-- About this task --
From the entries below, return only the lines starting at the one that contains "The width and height of the screenshot is (668, 396)." and ending at the one that contains "Task: Collapse the Position", exactly as they stand.

Saved data entries:
☆ ☆ ☆ ☆ ☆ ☆ ☆

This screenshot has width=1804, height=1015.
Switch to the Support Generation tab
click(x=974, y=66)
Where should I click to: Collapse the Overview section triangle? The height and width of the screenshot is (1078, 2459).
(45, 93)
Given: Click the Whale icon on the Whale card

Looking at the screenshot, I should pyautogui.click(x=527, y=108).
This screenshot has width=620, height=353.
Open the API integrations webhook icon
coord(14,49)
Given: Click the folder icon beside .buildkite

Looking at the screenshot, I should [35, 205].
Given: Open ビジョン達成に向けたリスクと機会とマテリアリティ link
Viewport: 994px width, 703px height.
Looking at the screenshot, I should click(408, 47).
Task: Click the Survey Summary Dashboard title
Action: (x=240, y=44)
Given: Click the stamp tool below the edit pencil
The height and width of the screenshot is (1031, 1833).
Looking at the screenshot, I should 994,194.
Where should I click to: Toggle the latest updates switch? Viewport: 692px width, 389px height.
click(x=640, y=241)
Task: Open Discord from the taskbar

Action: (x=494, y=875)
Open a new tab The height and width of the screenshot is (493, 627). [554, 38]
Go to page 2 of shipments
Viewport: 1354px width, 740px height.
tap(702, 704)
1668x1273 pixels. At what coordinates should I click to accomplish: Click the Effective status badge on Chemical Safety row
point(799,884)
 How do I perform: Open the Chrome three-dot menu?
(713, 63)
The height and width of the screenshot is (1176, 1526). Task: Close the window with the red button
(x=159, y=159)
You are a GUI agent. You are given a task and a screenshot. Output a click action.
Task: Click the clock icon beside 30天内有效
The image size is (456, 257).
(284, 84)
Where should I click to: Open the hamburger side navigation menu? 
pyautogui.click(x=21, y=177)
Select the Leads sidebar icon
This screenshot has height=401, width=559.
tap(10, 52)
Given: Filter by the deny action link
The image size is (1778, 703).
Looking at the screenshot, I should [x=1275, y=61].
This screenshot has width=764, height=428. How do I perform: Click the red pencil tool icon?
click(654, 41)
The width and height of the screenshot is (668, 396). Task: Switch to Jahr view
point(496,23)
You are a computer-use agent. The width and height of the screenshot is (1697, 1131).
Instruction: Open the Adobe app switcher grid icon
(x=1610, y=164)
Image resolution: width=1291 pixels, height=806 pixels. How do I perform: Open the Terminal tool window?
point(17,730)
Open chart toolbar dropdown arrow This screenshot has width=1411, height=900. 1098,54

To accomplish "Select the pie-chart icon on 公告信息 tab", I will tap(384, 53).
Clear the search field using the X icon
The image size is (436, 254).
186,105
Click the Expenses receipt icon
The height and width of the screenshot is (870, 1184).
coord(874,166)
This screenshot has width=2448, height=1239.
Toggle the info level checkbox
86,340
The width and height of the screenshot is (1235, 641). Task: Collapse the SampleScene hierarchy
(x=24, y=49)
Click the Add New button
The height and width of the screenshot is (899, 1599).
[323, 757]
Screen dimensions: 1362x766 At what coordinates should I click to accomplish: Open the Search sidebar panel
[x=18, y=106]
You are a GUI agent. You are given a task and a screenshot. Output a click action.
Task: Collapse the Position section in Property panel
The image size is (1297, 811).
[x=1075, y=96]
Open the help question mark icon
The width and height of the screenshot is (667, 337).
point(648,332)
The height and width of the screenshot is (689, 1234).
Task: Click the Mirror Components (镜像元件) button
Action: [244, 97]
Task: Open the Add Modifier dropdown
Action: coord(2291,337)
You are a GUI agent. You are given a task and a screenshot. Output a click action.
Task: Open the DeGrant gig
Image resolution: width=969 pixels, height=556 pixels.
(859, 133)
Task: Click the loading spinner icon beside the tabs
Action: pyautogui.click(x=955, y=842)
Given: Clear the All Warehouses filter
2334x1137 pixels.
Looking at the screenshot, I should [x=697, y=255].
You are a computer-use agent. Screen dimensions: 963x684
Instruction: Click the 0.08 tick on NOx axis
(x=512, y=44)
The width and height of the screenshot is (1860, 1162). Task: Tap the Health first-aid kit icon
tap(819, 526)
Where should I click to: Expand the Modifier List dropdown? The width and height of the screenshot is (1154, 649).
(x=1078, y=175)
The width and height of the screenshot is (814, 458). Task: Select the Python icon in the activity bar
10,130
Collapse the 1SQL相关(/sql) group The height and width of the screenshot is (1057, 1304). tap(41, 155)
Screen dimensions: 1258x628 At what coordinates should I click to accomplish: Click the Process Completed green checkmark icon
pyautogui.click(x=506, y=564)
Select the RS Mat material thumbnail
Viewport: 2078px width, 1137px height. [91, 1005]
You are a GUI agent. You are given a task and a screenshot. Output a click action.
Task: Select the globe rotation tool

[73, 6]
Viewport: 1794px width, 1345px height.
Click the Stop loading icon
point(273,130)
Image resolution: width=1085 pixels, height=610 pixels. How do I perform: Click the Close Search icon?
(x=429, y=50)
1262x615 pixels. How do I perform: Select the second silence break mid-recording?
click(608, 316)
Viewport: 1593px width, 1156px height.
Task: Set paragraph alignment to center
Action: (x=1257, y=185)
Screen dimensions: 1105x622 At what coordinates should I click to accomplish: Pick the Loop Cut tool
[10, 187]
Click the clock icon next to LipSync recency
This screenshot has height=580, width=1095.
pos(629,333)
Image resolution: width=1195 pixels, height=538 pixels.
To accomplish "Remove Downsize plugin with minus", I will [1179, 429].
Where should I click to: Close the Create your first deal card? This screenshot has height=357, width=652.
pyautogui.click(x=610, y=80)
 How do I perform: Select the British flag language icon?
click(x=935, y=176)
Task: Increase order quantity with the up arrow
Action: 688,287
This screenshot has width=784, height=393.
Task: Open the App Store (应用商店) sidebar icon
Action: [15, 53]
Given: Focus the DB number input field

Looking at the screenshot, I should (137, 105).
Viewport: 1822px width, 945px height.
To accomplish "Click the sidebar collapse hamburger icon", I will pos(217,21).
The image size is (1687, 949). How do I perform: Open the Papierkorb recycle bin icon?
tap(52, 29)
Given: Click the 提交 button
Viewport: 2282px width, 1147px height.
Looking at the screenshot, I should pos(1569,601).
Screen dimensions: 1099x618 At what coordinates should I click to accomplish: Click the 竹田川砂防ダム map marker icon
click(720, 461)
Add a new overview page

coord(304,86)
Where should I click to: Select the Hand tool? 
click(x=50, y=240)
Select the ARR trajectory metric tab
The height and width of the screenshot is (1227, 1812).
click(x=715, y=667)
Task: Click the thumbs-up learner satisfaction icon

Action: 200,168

☆ ☆ ☆ ☆ ☆ ☆ ☆

-- Problem solution --
The width and height of the screenshot is (668, 396). Task: Switch to Jahr view
point(496,23)
You are a computer-use agent. The width and height of the screenshot is (1697, 1131).
Instruction: Open the Adobe app switcher grid icon
(x=1610, y=164)
Image resolution: width=1291 pixels, height=806 pixels. How do I perform: Open the Terminal tool window?
point(17,730)
Open chart toolbar dropdown arrow This screenshot has width=1411, height=900. 1098,54

To accomplish "Select the pie-chart icon on 公告信息 tab", I will tap(384, 53).
Clear the search field using the X icon
The image size is (436, 254).
186,105
Click the Expenses receipt icon
The height and width of the screenshot is (870, 1184).
coord(874,166)
This screenshot has width=2448, height=1239.
Toggle the info level checkbox
86,340
The width and height of the screenshot is (1235, 641). Task: Collapse the SampleScene hierarchy
(x=24, y=49)
Click the Add New button
The height and width of the screenshot is (899, 1599).
[323, 757]
Screen dimensions: 1362x766 At what coordinates should I click to accomplish: Open the Search sidebar panel
[x=18, y=106]
You are a GUI agent. You are given a task and a screenshot. Output a click action.
Task: Collapse the Position section in Property panel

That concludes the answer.